Cells were cultivated in MOPS tampon (Sigma-Aldrich Co., St. Louis, MO, USA), pH 6 to 107 CFU/mL and transferred to tubes. The compounds were added at a final concentration = MIC. Sodium dodecyl sulfate, (SDS, 2%) was used as reference compound that produces 100% of cell loss. During incubation at 30 °C, aliquots were taken at timed intervals (24, 48 h) [19,25].

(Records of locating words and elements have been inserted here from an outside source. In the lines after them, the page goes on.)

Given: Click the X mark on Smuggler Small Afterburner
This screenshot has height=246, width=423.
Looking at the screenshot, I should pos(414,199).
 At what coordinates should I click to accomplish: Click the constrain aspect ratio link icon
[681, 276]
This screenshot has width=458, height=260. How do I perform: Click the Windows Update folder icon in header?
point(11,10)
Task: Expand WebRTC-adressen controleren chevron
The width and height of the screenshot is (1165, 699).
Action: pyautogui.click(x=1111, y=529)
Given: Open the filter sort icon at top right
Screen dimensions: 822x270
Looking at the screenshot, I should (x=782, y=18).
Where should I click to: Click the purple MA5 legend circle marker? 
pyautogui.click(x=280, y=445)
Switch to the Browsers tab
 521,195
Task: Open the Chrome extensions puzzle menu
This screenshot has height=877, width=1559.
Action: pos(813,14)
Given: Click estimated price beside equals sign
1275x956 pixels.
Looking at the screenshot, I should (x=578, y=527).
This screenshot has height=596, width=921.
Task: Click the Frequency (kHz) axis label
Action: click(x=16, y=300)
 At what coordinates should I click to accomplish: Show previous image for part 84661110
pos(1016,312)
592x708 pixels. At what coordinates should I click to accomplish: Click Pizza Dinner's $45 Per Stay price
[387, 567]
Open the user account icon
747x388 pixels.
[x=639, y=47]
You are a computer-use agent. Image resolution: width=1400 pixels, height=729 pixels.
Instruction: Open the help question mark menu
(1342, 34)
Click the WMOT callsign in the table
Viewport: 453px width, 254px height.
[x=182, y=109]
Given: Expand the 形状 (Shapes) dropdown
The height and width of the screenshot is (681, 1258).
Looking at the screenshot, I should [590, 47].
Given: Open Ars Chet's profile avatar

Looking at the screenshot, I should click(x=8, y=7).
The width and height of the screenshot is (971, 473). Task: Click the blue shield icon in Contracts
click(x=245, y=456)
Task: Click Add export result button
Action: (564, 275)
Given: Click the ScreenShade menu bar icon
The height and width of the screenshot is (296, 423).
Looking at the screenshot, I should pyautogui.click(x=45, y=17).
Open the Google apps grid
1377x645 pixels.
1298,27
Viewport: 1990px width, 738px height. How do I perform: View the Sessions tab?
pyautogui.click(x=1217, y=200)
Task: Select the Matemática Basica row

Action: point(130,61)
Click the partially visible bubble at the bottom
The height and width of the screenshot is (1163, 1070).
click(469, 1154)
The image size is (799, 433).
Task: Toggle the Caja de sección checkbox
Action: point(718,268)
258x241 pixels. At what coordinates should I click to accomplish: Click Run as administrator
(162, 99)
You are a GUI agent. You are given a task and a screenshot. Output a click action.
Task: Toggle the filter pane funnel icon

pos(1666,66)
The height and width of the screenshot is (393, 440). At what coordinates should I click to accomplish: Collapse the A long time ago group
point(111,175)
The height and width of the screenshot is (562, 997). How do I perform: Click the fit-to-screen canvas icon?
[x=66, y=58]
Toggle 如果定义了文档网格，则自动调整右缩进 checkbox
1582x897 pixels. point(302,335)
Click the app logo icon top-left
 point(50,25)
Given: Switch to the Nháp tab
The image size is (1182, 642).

3.4.3. Ergosterol Effect Assay

Performed by CLSI standard broth microdilution in duplicate, in the absence and presence of different concentrations (50–250 µg/mL) of ergosterol (Sigma-Aldrich Co.) added to the environment. Amphotericin B (AMP, 972 μg/mg kindly supplied by Cristália®, Itapira, Brazil) was used as a control for this mechanism assay. The MIC was determined after 24 h of incubation [19,25].

3.5. Cytotoxicity

For the assays cell viability and alkaline comet samples were used in triplicate. The division of the groups for the assays was designed as follows: Negative control, which consisted of adjusted leukocyte suspension (LS, 130 cells/mm3) in PBS tampon pH 7.4; Positive control, consisting of the LS and the addition of 4 mm H2O2; DMSO control, consisting of the LS and addition of DMSO 0.5%. In both experiments the compounds were tested at 5 concentrations (8, 16, 32, 64, 128 µg/mL) starting from the active concentrations in determining the MIC. All groups were incubated for an hour and subjected to inversion every 10 min at an environment temperature of 25 °C.

3.5.1. Cell Viability

To evaluate the cytotoxicity the assay of cell viability was performed, considering the loss of membrane integrity by the method of trypan blue [26]. Briefly, 100 µL of LS after incubation was mixed with 100 µL of trypan blue 0.4% for 8 min. Cell viability was determined microscopically (magnification 400×) in a Neubauer chamber categorizing two scores: viable cells, which appear discolored or slightly colored by blue; and dead cells which are colored by blue. For this test, 300 cells were counted for each analyzed sample.

3.5.2. Genotoxicity

To evaluate the genotoxicity it was used the alkaline comet assay [27], and in accordance to the guidelines for performing the comet assay [28]. Blades analysis was performed on microscope counting 100 cells per blade and classified in damage levels from 0 (no damage) to 4 (maximum damage). The mean obtained from each treatment allowed the calculation of the damage rate, where the number of cells was multiplied by the level of damage related, according to the scale of damage [28].

3.6. Statistical Analysis

All data were treated by analysis of variance (ANOVA) and complemented by Bartlett Test, when relevant, accepting p < 0.05.

4. Conclusions

In this study thirty-five compounds, among them 28 synthesized in yields above 80%, were evaluated for in vitro antifungal activity against seven species of yeasts. Two molecules, 13a and 7b, stood out, with MIC values between 8 and 32 μg/mL, against clinical isolates of C. parapsilosis and T. asahii, species of great epidemiological importance and of great severity in infections. It was further observed that such compounds demonstrated great effect on cell membrane stability, but no interaction with ergosterol. Compound 13a did not show cytotoxicity against leukocytes or genotoxic effects. It has been shown, therefore, that this molecule presents promising activity against emerging yeasts, and could be of great importance in the development of alternatives for the treatment of such infections.